“A sarà dura!”: i No Tav rispondono per le rime a enti locali, Confindustria e Cisl

Dopo l’incontro di questa mattina all’Unione industriale di Torino tra enti locali, governo e mondo economico, per ribadire l’assoluta necessità di far partire il lavori per la realizzazione dell’alta velocità in Val Susa, la risposta dei No Tav non ha tardato ad arrivare. Innanzitutto tramite il suo filone “istituzionale”, ovvero quel Movimento 5 Stelle rivelazione delle ultime amministrative e sempre più partito leader della protesta (checchè ne dicano loro). Poi attraverso i siti “antagonisti”, sempre puntigliosi nel ribattere punto per punto le mosse di governo ed enti locali per cercare di sbloccare una situazione che si protrae ormai da troppi anni.

Ecco il testo integrale che i grillini, assiepati per protesta questa mattina fuori dal Centro Congressi dell’Unione industriale, hanno rilasciato al termine dell’incontro:

Questa mattina all’Unione Industriale Fassino, Saitta, Bonino e altri esponenti del mondo politico ed economico hanno gettato la maschera – se ancora l’avevano – e hanno dichiarato apertamente guerra al popolo No Tav, invocando l’uso della forza contro i cittadini come in una qualsiasi dittatura sudamericana, non escludendo neanche il ricorso alla militarizzazione.
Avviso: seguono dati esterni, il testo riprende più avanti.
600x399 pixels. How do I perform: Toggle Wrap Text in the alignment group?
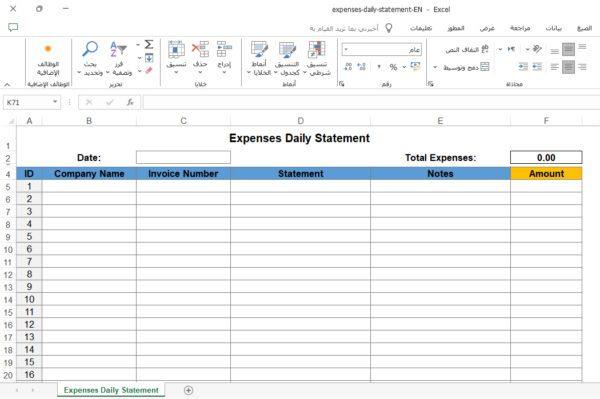click(x=467, y=49)
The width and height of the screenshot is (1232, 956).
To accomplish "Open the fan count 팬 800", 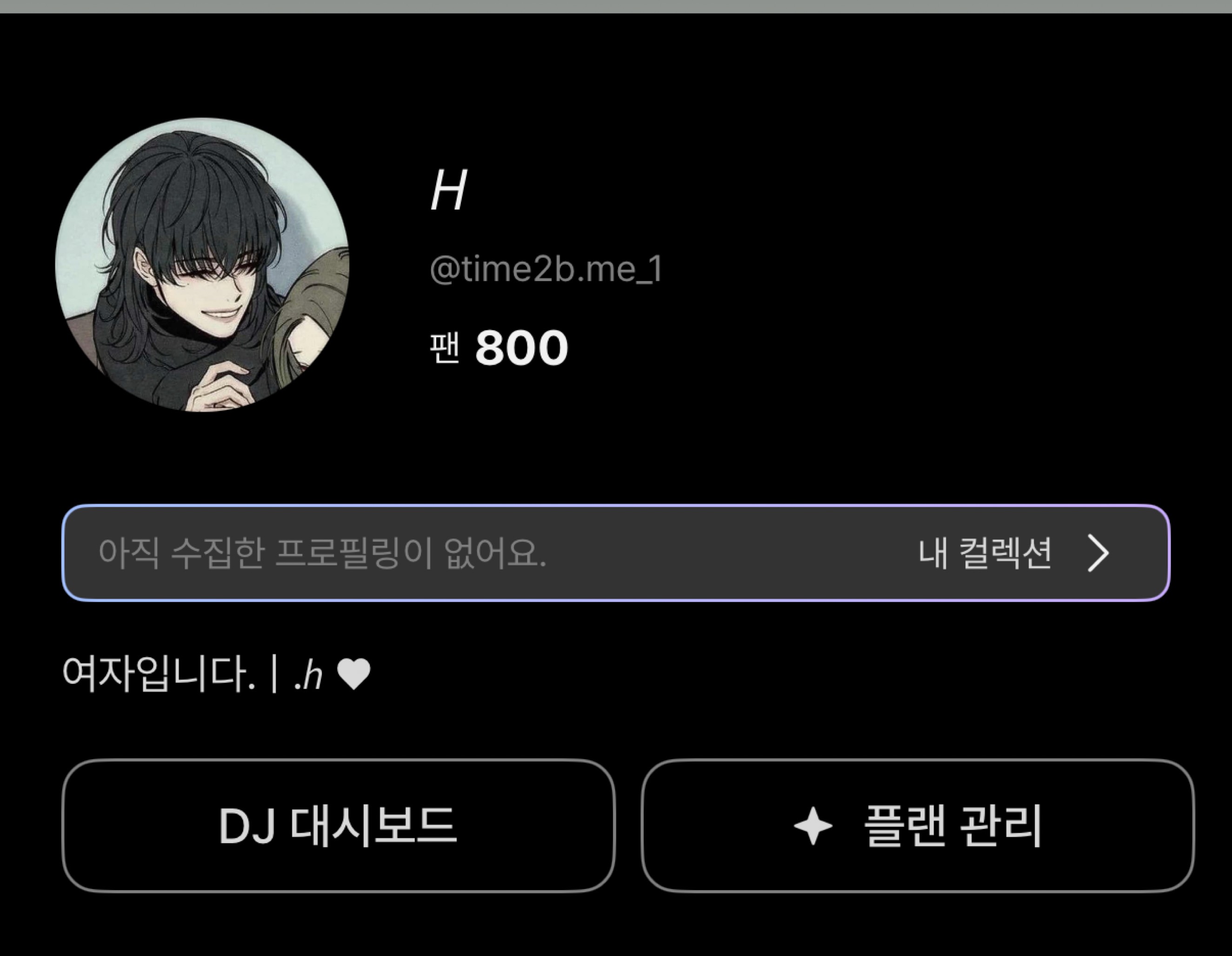I will [499, 348].
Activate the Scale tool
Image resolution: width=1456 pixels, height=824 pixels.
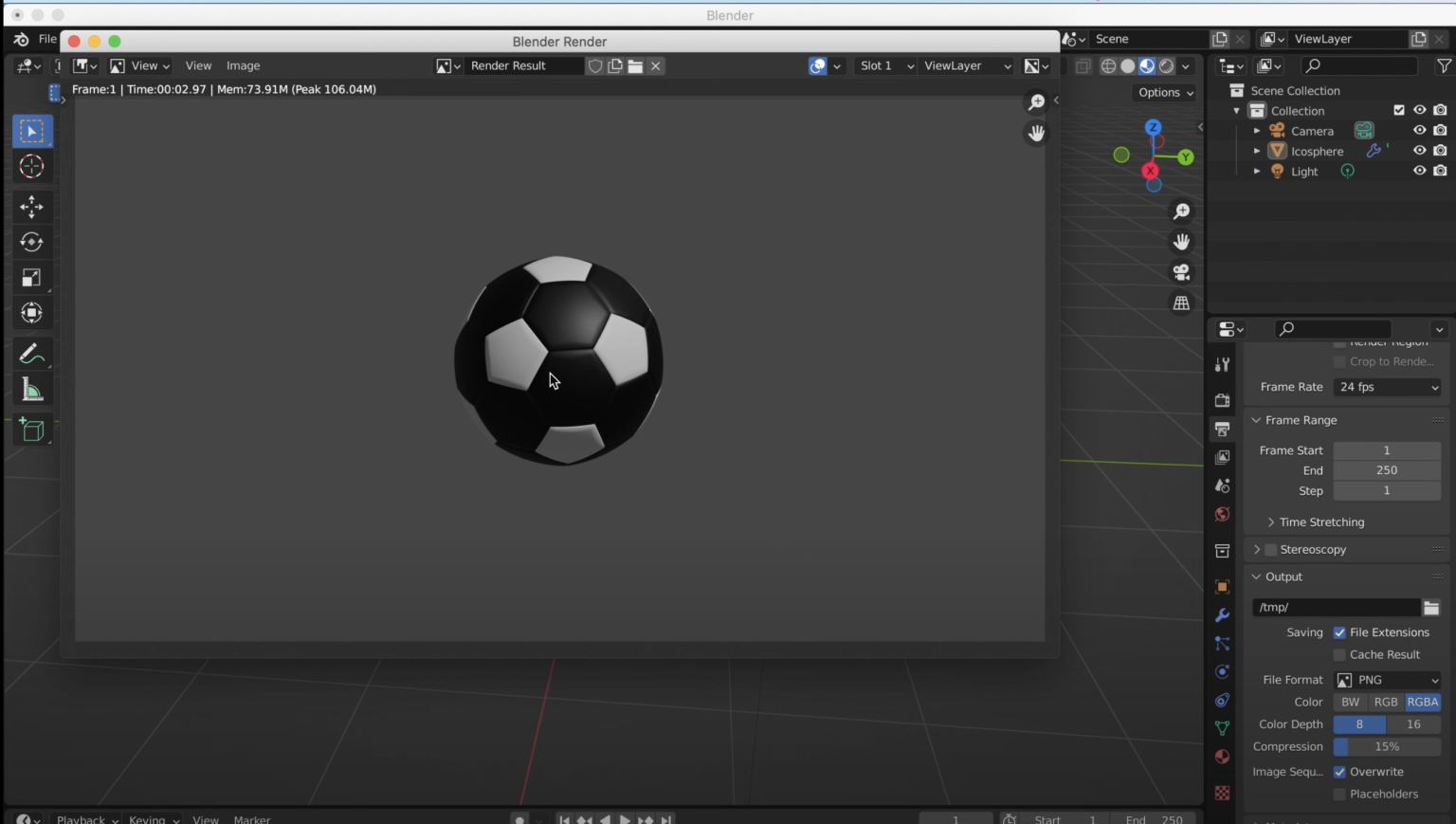click(x=31, y=278)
Noi consiglieri regionali e comunali di Torino e alcuni attivisti del Movimento 5 Stelle, sebbene non invitati, ci siamo presentati per ribadire lo scandalo di uno spreco di denaro pubblico immane, consegnando a Fassino ben 1.200 euro in facsimile di banconote da 10 euro marchiate No Tav, pari al costo di un centimetro di Tav, ma anche allo stipendio mensile di un operaio, a tre posti in asilo per un mese, all’assistenza domiciliare per un anziano – i servizi sociali che lo Stato taglia per finanziare il Tav.

Anche oggi non è stata fornita alcuna motivazione sensata per quest’opera, soltanto intimidazioni del potere feudale ai propri sudditi. Ma in democrazia una maggioranza non può negare ad alcun cittadino i propri diritti, quello alla salute, all’ambiente salubre, a una vita dignitosa, né può autorizzare il saccheggio delle casse pubbliche: soprattutto una maggioranza è eletta per rappresentare i cittadini di cui è dipendente e non padrone.

La resistenza a Chiomonte sarà come al solito nonviolenta, nonostante le strumentalizzazioni, ma sarà ferma e irriducibile. I violenti siedono in Sala Rossa, in parlamento, nei media, sono le persone che negano i diritti dei cittadini ad un futuro vivibile, indebitando ognuno di noi di oltre 30 mila euro, e portando i propri proventi di attività mafiose nei paradisi fiscali, sono quelli che ordinano agli uomini delle forze dell’ordine, ridotte alla fame e a scortare le mignotte di palazzo, di caricare gli anziani e i bambini. L’unico risultato che otterranno sarà una mobilitazione sempre più ampia. La democrazia vuol dire questo. A sarà dura!

La lettera è stata firmata dai due consiglieri regionali a 5 Stelle, Fabrizo Biolè e Davide Bono, e dai due neoeletti consiglieri comunali Vittorio Bertola e Chiara Appendino.

LA RISPOSTA ALLA CISL. Non si sono fatte aspettare nemmeno le risposte del movimento No Tav alla presa di posizione della Cisl, che ha indetto per martedì mattina “un presidio per il lavoro e lo sviluppo” a Susa (Arco di Augusto): “Sentirsi accusare di essere fascisti è una cosa che da sempre molto fastidio – scrivono i No Tav su uno dei loro siti – perché il nostro movimento e la Valle di Susa sono sempre state un esempio di antifascismo vivente. Vedere il segretario della Cisl Raffaele Bonanni  affannarsi a tal punto di voler organizzare una manifestazione in Valle non ci stupisce più di tanto vista la funzione ormai esplicitamente governativa del sindacato che rappresenta”. Per questo il movimento “diffida la Cisl e qualsiasi altra organizzazione sindacale e politica dallo sfruttare in modo ignobile i lavoratori con il solo scopo di utilizzarli come contrasto alle legittime e motivate istanze degli abitanti della Val di Susa”, e invita “tutti i lavoratori a valutare chi veramente difenda i loro interessi”.